[UPDATE1]
Here is my proposal with thread synchronization (but based on our discussion with @IraBaxter I'm not sure anymore that my way gives any advantages):
When algorithm starts only one thread is needed until you get to first fork. When this one thread gets there it should put all possible outcomes (left, right, middle) to stack and stop itself. Then since there are some elements in stack several threads are activated to start from edges stored in stack. When each of these threads reaches a fork all outcomes are put to the stack and threads stop themselves (not all at once, each does when it needs) and take edges from stack. And so on. Every time when any thread is stopped (regardless because of fork or dead end) it switched to mode waiting for edges in stack (or takes one if stack is not empty).
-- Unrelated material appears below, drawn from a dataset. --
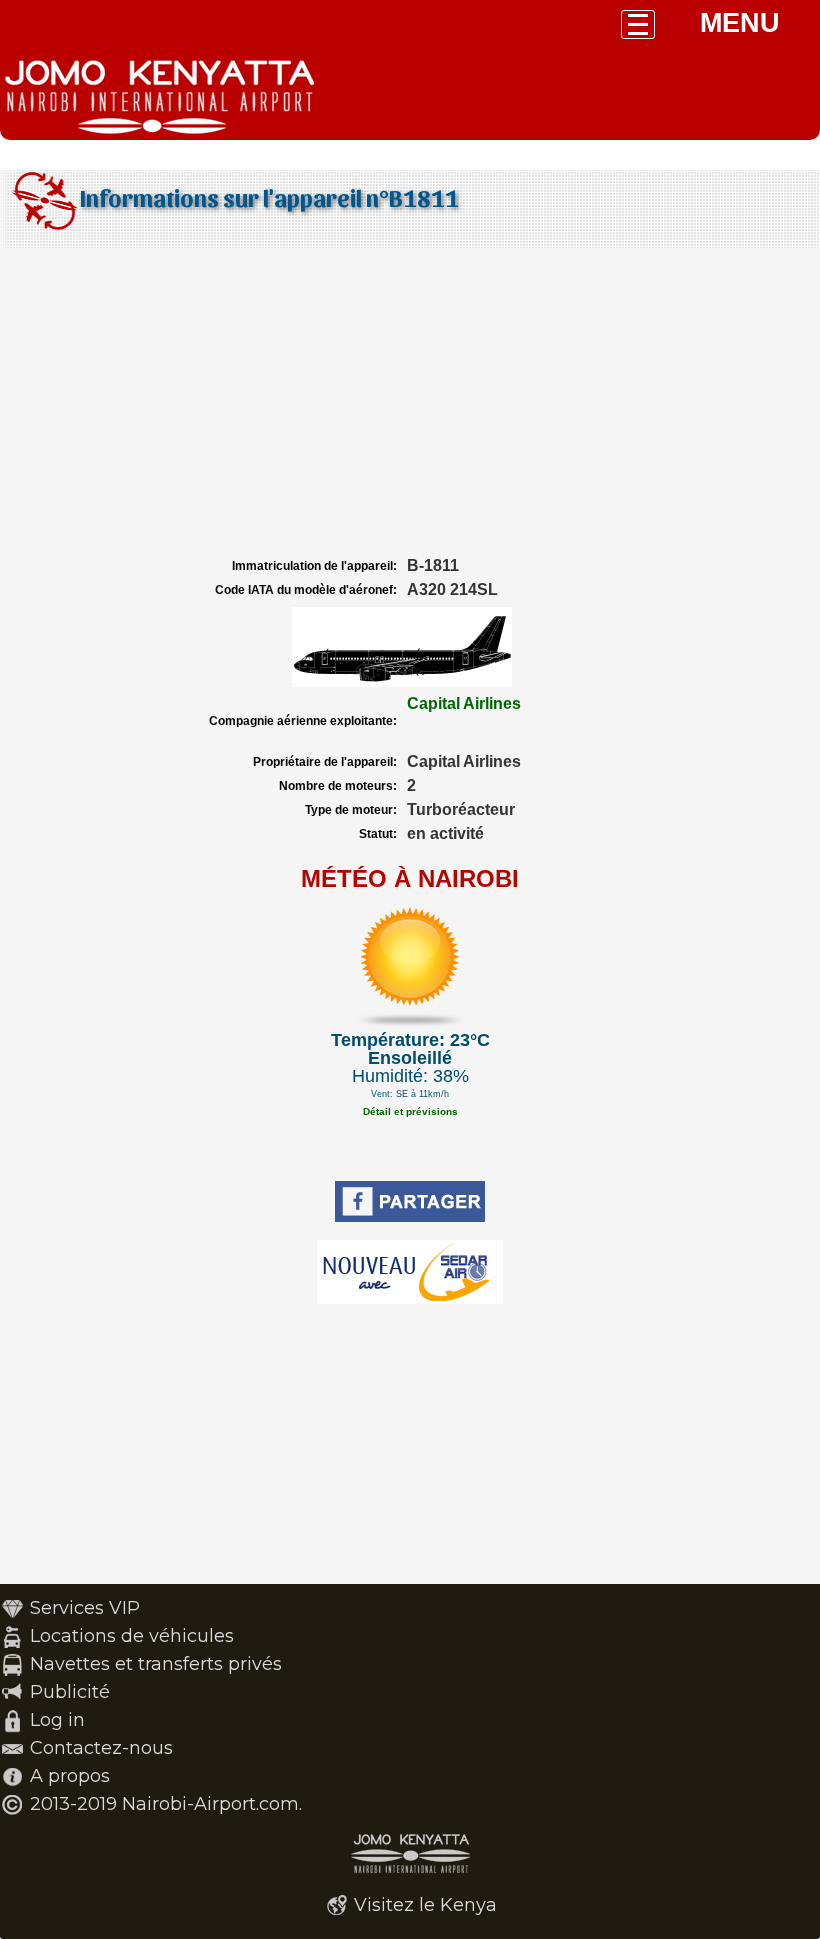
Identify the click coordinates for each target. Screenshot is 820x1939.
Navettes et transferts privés (156, 1664)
And every time when some edge is added to the stack threads are notified about non-emptiness of the stack.
I used term "edge" here in a meaning of position of fork plus direction where to go from given fork. Stack gives you depth-first property of algorithm.
PS: It's possible to optimize this approach by reducing number of synchronization points. We can collect forking edges in separate worklist for every thread and don't stop this thread until it reaches dead-end. We exclude from this worklist those edges where this thread decided to go on each fork. Then we migrate local worklist to global one when thread reaches dead-end. So synchronization is used for idle threads to start from points from global worklist.